開幕9連敗で矢野阪神に打つ手なく…レッズ秋山&レンジャーズ有原“W獲り”ついに始動
日本人メジャーリーガーの動向が注目されている。
4日、レッズの秋山翔吾(33)が開幕ロースター(28人)から外れた。秋山は2019年オフに西武から海外FA権を行使し、3年総額2100万ドル(約25.7億円)でレッズと契約した。しかし、1年目から打撃不振が続き、契約最終年の今季もオープン戦7試合で22打数4安打、打率.182と結果を残せなかった。
このままマイナー行きを拒否すれば、現地時間7日に予定されているメジャーの開幕までに40人枠からも外れて戦力外となる見込み。その後、ウエーバーで獲得する球団がなければFAとなり、日本も含めた移籍先を探すことになる。本人は今後について、「いろんなところでやる選択肢は出てくると思う。後悔のないような決断をしたい」と話している。
秋山に加えて、20年オフに日本ハムから2年総額620万ドル(約7.5億円)でレンジャーズ入りした右腕の有原航平(29)も、今季はマイナー契約を結んで招待選手としてキャンプインしたが、オープン戦でアピールできず、マイナー落ちしている。
かねて現地メディア関係者は、「秋山と有原は、シーズン途中の日本球界復帰もあり得る」と指摘していた。一花咲かせるために米球界に残るか、日本球界復帰を目指すかは本人たちの腹ひとつだが、2人がFAとなれば今季の年俸はそれぞれの現所属球団が負担するため、日本の複数の球団が以前から水面下で調査を継続している。
阪神は助っ人7人中6人が機能せず
そこで、開幕から9連敗を喫する阪神である。
阪神は昨オフ、抑えのスアレスと、中軸を担ったサンズが退団。その一方で、昨季から2年契約を結んでいるロハス、アルカンタラ、チェンを残留させるとともに、マルテ、ガンケルと1年契約を結んだ。
しかし、新戦力の補強はスアレスの代役として獲得した右腕のケラー(1年約1.35億円)、先発候補のウィルカーソン(1年約8000万円)の2投手のみにとどまり、野手の補強はゼロだった。
助っ人7人の年俸総額は約13億円。大金がかかっているとはいえ、毎年のように国内FA選手を含めた大型補強を行ってきた阪神にしては、やけにおとなしかった。球団OBが言う。
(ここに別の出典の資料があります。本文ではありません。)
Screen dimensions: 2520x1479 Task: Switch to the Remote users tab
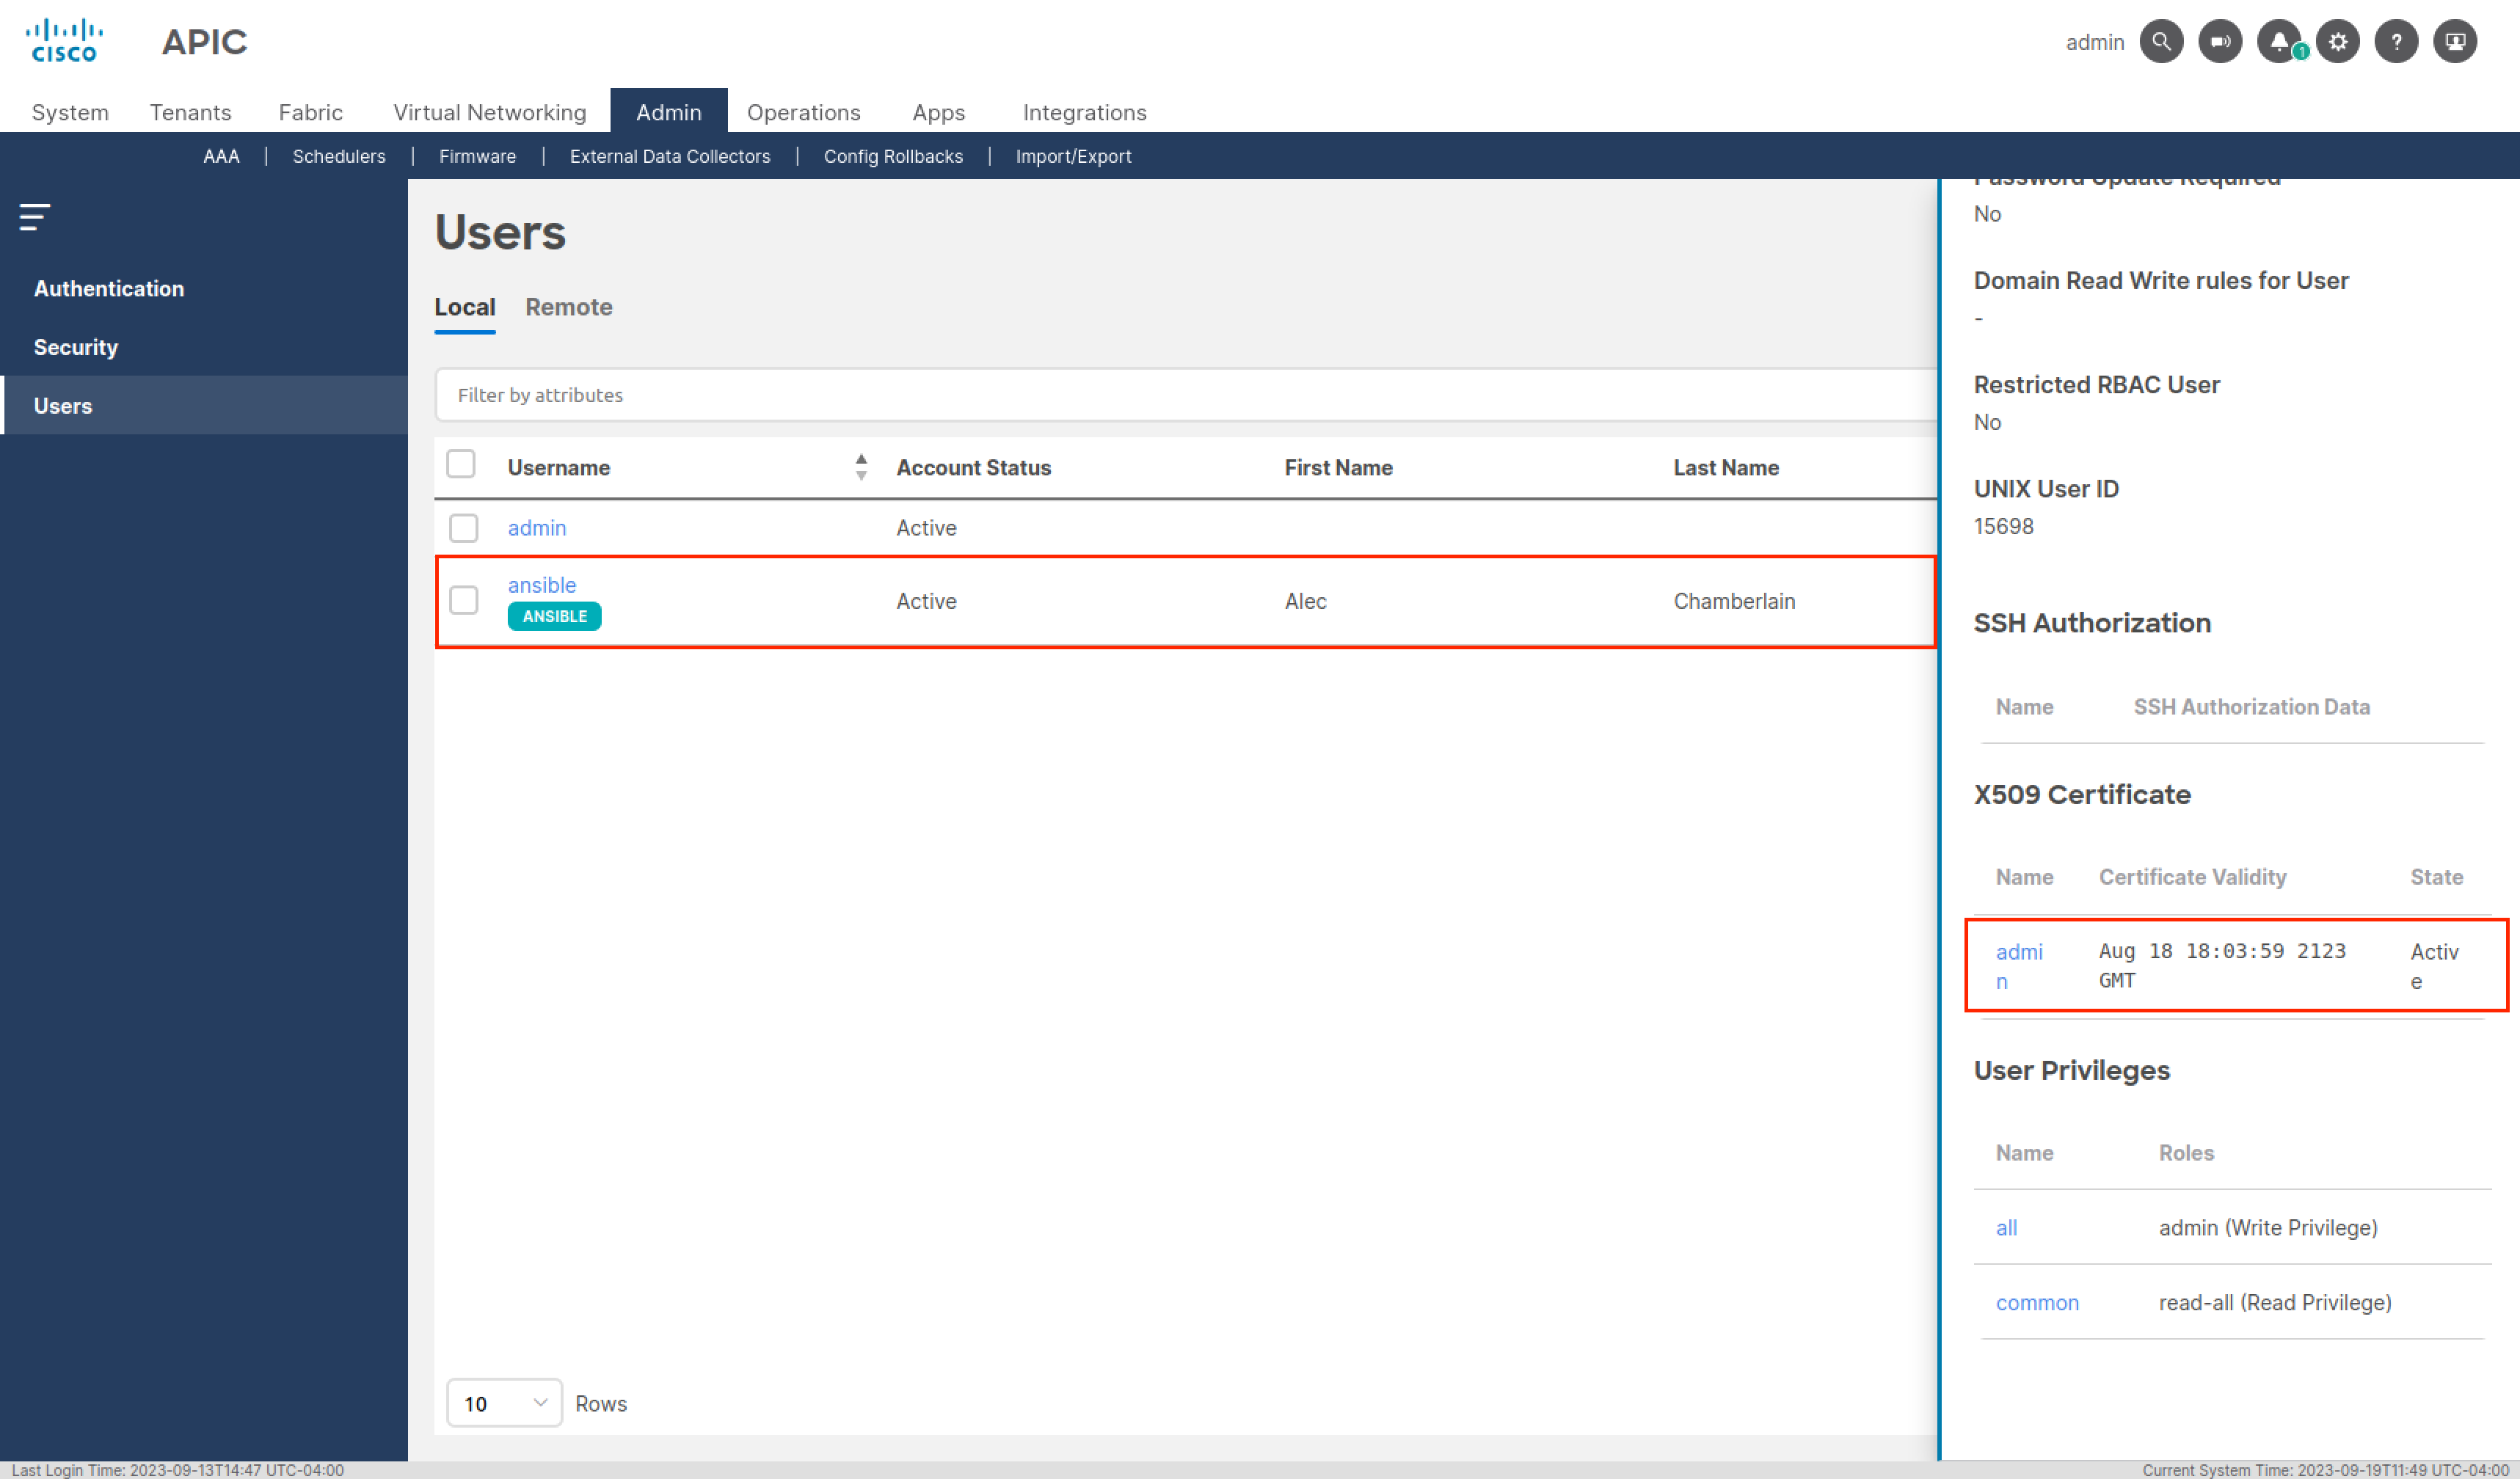click(x=567, y=307)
「佐藤輝ら生え抜き選手がレギュラーに定着しつつあるといっても、矢野監督自身、戦力ダウンを覚悟していた。オフの時点で今季限りでの退任が決まっていたことや、矢野監督の『後ろ盾』で編成トップだった谷本副社長が電鉄本社へ復帰することが影響しているのかもしれません。今の阪神は一軍未登板のウィルカーソンはさておき、助っ人7人中6人が故障や不調で戦力になっていない。補強は急務です。このまま矢野監督が途中休養したとしても、球団は継続する。何も手を打たないようなら、希望も何もあったもんじゃない」
そもそもフロントは昨オフ、今季もコロナ特例で外国人選手登録枠が5人に増えることや、MLBの労使交渉決裂によるロックアウトが長引いたこともあり、8人目の助っ人獲得を視野に入れていたといわれている。
「さすがにフロントも重い腰を上げるしかないでしょう。阪神はチームが勝てなくなったり、監督問題が起きたりしてマイナス要素が目立つと、臭いものにフタではないが、補強などの人事でファンやメディアからの批判をかわしてきましたからね。そうでなくても秋山、有原の2人は当然、調査対象に入っている。有原を獲得できれば先発投手不足を解消できますし、秋山も西武時代は高打率をマークし、コンスタントに2ケタ本塁打を打っていた。貧打解消の起爆剤になるだけでなく、守備力も高いので、ザル守備の改善にもつながる。今の外野は左翼レギュラーが不在。もしくは、開幕数試合しか経過していないのにケガで二軍落ちした当てにできないマルテに代わって大山を一塁で起用、右翼の佐藤輝を三塁に固定すれば、秋山を右翼でも起用できます」(前出のOB)
藤原崇起オーナーはこの日、報道陣に対応。緊急補強について、「嶌村球団本部長を中心にいろいろ考えていると思う。必要とあればバックアップしていく体制に変わりない」と話したという。
このまま手をこまねいていたら、浮上の目は見えてこない。